◆ **WHAT YOU SHOULD DO**: Echo each of the records below word for word.

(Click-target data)
┏━━

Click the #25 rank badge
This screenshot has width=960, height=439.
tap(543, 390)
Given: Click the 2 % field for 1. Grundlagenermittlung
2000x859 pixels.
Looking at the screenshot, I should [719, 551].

┗━━

◆ **ANSWER TO THIS EXERCISE**:
Click the #25 rank badge
This screenshot has width=960, height=439.
tap(543, 390)
Given: Click the 2 % field for 1. Grundlagenermittlung
2000x859 pixels.
Looking at the screenshot, I should [719, 551].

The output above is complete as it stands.